4:00 PM on 11.01.2012 // Allistair Pinsof

Square's last 16-bit epic

Squaresoft was second only to Nintendo in the 16-bit era when it came to influence and a strong track record. From the genre-defining Secret of Mana to the crowd-pleaser Chrono Trigger, Square had a knack for telling a great fantasy story, wrapping it around the best visuals the Super Nintendo could put out, and making it accessible to an audience outside Japan. There isn’t a weak link in the company’s Super Nintendo catalog -- but, then again, we got less than half the games it published in Japan.

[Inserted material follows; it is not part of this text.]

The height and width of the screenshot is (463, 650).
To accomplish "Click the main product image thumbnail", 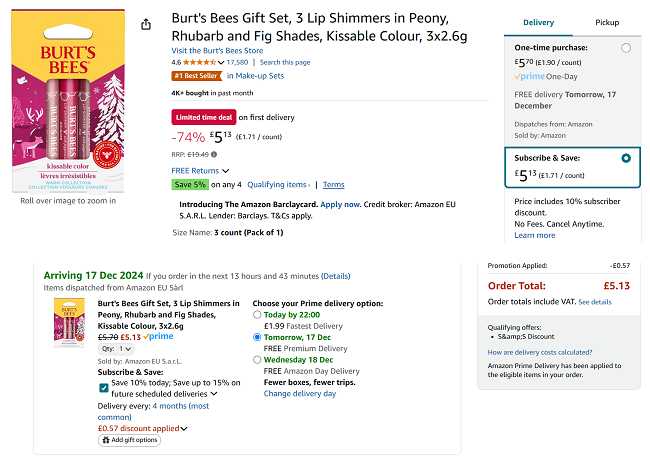I will pyautogui.click(x=68, y=101).
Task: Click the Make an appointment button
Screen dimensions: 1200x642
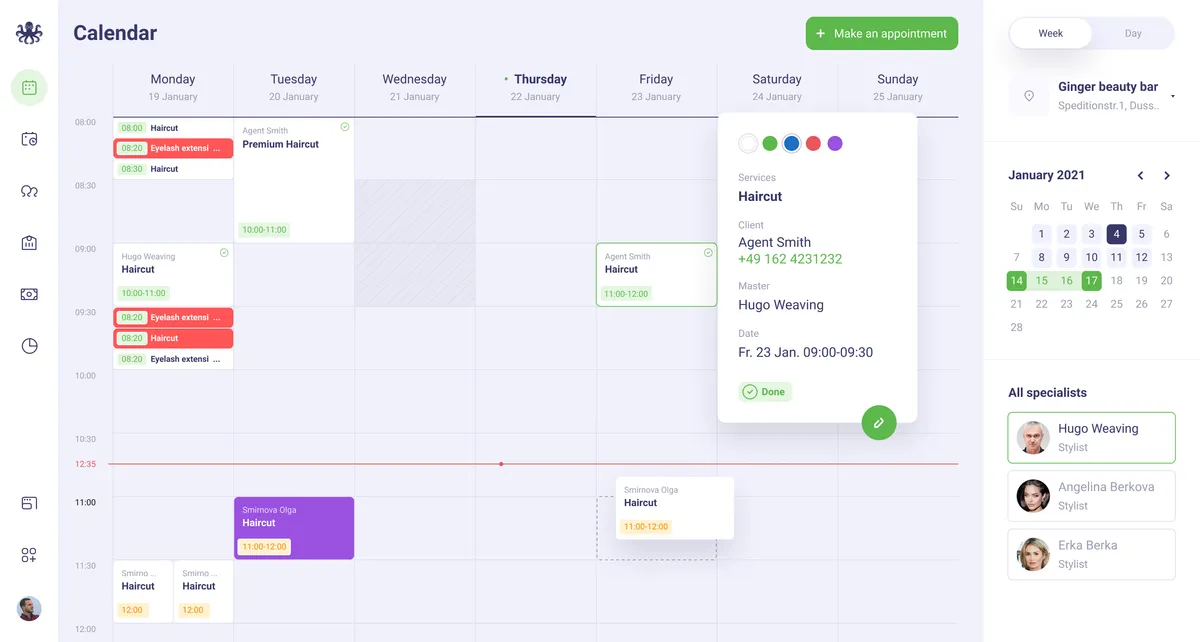Action: pyautogui.click(x=882, y=33)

Treasure of the Rudras may not be as significant a loss as some anticipated sequels (Secret of Mana 2, Final Fantasy V) or an entire trilogy (Romancing SaGa), but it’s an interesting game to examine. Made by what can only be considered Square’s B-team (or was it C?), Rudras was the last game Square developed for the SNES. Rudras is Square’s most eccentric developers trying to make a traditional RPG, resulting in one of the studio’s most innovative but flawed games.

Treasure of the Rudras [Rudra no Hiho] (Super Famicom)
Developer: Squaresoft
Released: April 5, 1996
Current value: $30 - 80

Fan translation: Yes
For fans of: Final Fantasy, Romancing SaGa, Breath of Fire

With 100+ employees and millions being funneled into its next-gen Final Fantasy, Square needed something to give fans while they waited for the reason to buy a PlayStation. Treasure of the Rudras brought together key members of the Final Fantasy Mystic Quest and Romancing SaGa teams to make another RPG that borrowed heavily from the Final Fantasy template but not without mixing things up.

For a developer that often gets lambasted for making games too linear, Rudras is pretty open and experimental in its approach to combat and story. Upon starting a new game, you’ll be told a fairly generic background tale about how the world is destroyed and recreated by the gods every 4,000 years. It’s happened to the reptiles, giants, merfolk, danans, and now it’s going to happen to the human race in 15 days. Oh man, that's us!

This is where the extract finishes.